* SUPPLIED TEXT

++++

While compact fin-tube heat exchangers and their performance are representative examples of complex thermal devices and phenomena for ANN analysis, there are other steady thermal problems that have also received recent attention in applying the ANN analysis. A brief review of such applications will be given here. First of all, it would be appropriate to cite recent reviews of specific areas of steady-state ANN applications. Specific examples with either significant thermal applications or extended ANN analysis will then be shown and discussed. The broad-based early review of Sen and Yang (8) has already been noted earlier. There are also two additional reviews dealing with energy systems (29) and multiphase flows with and without heat transfer (30).

The review of Kalogirou (29) includes a brief background of ANN and a brief account of the basic ANN methodology, and describes several classes of energy-related problems, which were successfully treated by applying the described basic ANN methodology. They include, among others, solar energy systems for modeling the heating-up response and design of a steam-generating plant, for the estimation of a parabolic trough-collector intercept factor and local concentration ratio, and the determination of hourly solar irradiance dependent on astronomical, and meteorological-climatic data. Also described are ANN applications in HVAC systems for determining building thermal loads and their prediction, for controlling the temperature in operating buses based on the ambient temperature, number of passengers, and time of day, and also applications in combustion phenomena including turbulent combustion modeling and waste incineration processes. Several additional applications mentioned include forecasting and prediction in energy management practices and prediction of frost buildup in evaporator coils for designing efficient defrosting practices. While in all these energy-related applications using the ANN analysis, excellent results were the norm (29), the success of each application clearly still depends on the choice of the input parameters, the availability of training data sets, and computational experimentation to determine the optimum configuration of the network and other free parameters in the basic methodology.

++++

* EXERCISE TASKS
- a) Return everything in the ANN review passage from "While compact fin-tube" down to "heat transfer (30).".
- b) Summarize the ANN review passage in two sentences.

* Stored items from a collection
++++

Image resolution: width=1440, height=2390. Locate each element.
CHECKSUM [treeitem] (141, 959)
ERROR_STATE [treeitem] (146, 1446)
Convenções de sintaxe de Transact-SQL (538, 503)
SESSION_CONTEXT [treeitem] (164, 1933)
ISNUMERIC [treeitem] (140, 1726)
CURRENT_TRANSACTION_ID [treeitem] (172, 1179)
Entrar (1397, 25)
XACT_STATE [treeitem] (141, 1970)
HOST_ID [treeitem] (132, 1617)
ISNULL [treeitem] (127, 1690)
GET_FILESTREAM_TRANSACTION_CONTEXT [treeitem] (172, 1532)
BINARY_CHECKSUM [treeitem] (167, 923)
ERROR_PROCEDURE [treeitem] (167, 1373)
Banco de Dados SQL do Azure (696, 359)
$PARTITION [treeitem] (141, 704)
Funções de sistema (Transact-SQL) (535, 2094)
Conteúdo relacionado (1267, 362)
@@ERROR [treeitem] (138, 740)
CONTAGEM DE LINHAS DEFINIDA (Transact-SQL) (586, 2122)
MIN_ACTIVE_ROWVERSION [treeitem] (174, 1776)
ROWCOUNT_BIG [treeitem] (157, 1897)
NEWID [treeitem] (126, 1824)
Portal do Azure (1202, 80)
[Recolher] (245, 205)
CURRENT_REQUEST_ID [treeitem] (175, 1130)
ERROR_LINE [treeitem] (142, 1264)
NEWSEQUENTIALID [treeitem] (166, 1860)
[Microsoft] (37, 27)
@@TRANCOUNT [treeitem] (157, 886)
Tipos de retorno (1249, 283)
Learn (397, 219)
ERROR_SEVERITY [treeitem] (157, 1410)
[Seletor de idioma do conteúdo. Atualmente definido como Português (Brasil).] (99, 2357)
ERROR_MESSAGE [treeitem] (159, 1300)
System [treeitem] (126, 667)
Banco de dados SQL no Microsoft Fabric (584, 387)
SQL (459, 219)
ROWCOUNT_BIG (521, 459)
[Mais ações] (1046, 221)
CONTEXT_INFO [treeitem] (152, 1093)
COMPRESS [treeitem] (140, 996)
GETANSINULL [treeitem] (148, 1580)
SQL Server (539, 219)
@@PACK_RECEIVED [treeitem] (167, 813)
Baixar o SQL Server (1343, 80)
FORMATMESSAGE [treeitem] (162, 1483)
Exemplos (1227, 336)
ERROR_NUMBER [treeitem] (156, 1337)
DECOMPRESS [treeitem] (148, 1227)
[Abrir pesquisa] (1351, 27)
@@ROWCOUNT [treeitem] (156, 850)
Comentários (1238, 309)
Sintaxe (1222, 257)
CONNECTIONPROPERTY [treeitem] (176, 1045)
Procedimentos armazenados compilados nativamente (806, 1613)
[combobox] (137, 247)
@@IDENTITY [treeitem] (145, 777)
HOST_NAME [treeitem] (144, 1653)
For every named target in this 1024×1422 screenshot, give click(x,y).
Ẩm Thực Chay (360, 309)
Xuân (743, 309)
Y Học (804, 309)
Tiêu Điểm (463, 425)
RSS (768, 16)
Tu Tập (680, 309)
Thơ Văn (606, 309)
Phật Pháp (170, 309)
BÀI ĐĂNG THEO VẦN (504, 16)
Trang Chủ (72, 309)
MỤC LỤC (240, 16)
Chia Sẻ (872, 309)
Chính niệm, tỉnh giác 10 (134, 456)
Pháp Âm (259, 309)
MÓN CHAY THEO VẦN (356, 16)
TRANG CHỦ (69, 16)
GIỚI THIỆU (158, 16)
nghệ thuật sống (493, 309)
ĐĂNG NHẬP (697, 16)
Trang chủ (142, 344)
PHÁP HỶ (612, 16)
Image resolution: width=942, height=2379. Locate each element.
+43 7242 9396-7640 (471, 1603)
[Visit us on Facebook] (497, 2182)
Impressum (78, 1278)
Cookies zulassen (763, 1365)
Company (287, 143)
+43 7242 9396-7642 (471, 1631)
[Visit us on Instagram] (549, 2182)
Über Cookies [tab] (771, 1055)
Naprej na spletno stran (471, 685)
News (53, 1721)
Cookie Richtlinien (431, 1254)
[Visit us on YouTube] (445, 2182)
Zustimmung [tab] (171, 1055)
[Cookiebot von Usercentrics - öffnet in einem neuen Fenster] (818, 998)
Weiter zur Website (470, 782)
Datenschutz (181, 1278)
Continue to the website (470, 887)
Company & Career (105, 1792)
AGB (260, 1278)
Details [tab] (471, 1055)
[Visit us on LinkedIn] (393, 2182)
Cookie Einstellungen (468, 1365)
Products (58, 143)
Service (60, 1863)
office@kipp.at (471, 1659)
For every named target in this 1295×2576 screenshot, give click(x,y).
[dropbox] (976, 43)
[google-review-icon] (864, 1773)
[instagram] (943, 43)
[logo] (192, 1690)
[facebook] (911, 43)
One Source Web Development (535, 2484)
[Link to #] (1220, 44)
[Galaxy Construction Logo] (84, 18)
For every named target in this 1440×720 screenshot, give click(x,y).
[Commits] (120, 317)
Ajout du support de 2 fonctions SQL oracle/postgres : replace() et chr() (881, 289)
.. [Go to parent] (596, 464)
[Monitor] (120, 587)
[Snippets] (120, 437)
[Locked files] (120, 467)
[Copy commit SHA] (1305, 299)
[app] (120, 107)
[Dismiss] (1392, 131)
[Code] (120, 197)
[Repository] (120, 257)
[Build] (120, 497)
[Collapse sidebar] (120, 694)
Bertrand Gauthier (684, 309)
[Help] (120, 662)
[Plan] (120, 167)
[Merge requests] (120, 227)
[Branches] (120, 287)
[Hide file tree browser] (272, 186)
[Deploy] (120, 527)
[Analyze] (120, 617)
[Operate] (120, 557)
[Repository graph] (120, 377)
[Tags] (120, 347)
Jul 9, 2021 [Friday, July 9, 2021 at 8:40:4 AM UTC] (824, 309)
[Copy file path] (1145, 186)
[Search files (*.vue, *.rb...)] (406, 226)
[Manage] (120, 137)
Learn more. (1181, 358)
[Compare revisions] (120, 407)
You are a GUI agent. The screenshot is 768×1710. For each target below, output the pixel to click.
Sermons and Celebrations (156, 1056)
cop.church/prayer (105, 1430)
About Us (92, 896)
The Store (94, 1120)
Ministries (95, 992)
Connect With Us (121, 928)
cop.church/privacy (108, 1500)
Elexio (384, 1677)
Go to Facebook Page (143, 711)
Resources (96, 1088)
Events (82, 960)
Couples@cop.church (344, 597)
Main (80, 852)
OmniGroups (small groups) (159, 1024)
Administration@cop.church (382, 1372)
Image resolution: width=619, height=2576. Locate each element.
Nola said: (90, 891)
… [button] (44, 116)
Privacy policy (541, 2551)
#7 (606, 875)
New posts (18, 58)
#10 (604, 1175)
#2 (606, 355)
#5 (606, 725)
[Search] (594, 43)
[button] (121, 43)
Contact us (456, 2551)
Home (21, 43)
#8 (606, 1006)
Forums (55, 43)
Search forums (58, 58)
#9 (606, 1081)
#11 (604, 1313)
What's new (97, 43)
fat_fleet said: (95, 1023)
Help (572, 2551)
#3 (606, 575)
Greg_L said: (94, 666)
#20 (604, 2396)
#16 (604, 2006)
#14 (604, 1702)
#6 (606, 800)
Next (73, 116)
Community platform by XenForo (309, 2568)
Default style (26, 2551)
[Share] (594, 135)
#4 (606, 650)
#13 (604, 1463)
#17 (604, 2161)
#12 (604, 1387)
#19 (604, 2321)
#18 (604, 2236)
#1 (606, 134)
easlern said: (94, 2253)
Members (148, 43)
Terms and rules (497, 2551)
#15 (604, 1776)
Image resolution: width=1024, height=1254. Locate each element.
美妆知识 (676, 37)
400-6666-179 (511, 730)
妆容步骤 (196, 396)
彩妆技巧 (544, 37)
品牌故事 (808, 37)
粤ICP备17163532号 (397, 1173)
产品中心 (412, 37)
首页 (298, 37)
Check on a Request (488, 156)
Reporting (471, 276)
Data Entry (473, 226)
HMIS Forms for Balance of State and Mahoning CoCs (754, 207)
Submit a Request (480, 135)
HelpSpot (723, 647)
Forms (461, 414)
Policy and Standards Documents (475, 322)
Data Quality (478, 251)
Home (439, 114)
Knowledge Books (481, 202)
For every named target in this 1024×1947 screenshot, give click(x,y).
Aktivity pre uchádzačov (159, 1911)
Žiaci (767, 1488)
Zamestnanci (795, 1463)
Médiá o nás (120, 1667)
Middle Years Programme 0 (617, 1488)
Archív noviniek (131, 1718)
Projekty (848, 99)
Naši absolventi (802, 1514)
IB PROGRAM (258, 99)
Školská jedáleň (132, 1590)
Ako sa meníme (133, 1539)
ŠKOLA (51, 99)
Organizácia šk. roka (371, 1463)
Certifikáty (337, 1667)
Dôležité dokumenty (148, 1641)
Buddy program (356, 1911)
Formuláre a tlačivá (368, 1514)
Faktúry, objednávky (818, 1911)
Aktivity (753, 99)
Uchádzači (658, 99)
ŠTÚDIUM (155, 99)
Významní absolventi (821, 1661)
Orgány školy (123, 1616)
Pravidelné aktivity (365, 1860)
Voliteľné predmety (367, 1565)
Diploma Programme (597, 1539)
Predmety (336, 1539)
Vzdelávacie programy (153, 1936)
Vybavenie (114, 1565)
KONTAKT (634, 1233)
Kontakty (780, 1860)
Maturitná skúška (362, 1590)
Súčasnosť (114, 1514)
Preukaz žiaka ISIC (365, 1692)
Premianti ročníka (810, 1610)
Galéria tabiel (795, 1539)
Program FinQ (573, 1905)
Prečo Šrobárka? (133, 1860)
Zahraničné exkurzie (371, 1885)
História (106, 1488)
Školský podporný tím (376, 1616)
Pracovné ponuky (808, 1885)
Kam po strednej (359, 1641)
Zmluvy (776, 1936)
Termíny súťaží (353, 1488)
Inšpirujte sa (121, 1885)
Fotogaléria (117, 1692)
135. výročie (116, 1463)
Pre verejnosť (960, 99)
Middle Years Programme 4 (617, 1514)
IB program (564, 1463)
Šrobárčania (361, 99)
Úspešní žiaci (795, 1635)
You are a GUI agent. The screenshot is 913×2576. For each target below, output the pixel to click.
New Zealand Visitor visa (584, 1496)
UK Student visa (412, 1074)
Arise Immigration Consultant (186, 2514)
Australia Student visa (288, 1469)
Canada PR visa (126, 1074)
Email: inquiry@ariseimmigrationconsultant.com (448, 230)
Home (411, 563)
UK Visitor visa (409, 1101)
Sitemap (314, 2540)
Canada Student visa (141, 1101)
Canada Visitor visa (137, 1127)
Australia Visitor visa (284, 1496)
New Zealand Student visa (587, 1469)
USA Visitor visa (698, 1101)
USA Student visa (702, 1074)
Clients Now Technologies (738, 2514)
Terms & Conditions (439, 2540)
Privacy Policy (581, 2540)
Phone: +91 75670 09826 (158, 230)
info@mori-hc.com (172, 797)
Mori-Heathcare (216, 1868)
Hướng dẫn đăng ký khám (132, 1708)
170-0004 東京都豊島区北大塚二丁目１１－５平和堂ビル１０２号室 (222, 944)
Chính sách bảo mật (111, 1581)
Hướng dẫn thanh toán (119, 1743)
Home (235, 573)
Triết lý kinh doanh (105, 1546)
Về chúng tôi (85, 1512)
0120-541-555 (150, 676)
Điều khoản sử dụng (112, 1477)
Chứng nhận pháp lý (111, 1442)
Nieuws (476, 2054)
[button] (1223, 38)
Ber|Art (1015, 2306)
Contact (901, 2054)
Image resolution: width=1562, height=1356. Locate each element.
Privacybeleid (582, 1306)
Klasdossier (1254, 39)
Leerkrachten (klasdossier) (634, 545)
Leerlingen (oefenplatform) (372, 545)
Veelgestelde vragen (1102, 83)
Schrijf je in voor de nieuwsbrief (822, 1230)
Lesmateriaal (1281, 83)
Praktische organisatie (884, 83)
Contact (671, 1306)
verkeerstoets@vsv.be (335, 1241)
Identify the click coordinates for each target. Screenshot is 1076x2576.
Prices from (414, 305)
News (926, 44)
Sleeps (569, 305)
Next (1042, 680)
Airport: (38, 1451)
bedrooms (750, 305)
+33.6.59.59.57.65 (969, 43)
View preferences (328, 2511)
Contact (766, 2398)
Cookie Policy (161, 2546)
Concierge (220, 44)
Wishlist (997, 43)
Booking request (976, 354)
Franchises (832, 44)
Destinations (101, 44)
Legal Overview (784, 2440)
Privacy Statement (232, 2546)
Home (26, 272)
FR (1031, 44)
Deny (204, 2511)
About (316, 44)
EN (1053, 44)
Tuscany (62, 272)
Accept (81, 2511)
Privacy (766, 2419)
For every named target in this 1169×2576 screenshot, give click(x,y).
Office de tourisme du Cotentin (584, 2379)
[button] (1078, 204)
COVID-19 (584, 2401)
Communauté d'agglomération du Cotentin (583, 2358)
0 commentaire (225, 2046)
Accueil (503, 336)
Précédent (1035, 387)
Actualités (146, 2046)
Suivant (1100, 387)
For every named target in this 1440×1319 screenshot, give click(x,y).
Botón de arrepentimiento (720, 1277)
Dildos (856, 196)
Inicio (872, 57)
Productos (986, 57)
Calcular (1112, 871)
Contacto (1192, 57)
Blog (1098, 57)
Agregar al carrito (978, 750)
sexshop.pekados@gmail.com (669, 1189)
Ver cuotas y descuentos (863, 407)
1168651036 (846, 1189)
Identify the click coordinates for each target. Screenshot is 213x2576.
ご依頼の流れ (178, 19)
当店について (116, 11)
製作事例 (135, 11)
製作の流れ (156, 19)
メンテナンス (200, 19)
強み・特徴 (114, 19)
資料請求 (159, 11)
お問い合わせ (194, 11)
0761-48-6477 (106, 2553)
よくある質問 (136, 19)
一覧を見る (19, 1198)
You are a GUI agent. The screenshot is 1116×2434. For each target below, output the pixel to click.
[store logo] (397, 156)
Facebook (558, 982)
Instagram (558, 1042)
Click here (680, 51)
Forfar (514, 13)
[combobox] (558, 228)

++++

* RESPONSE LIST
- a)
While compact fin-tube heat exchangers and their performance are representative examples of complex thermal devices and phenomena for ANN analysis, there are other steady thermal problems that have also received recent attention in applying the ANN analysis. A brief review of such applications will be given here. First of all, it would be appropriate to cite recent reviews of specific areas of steady-state ANN applications. Specific examples with either significant thermal applications or extended ANN analysis will then be shown and discussed. The broad-based early review of Sen and Yang (8) has already been noted earlier. There are also two additional reviews dealing with energy systems (29) and multiphase flows with and without heat transfer (30).

- b) Beyond compact fin-tube heat exchangers, ANN analysis has been applied to other steady thermal problems, and reviews address energy systems as well as multiphase flows with and without heat transfer. The review of Kalogirou describes energy-related applications in solar energy, HVAC, combustion, and energy management, where results were excellent but success still depends on the choice of input parameters, the availability of training data, and computational experimentation to find the optimum network configuration.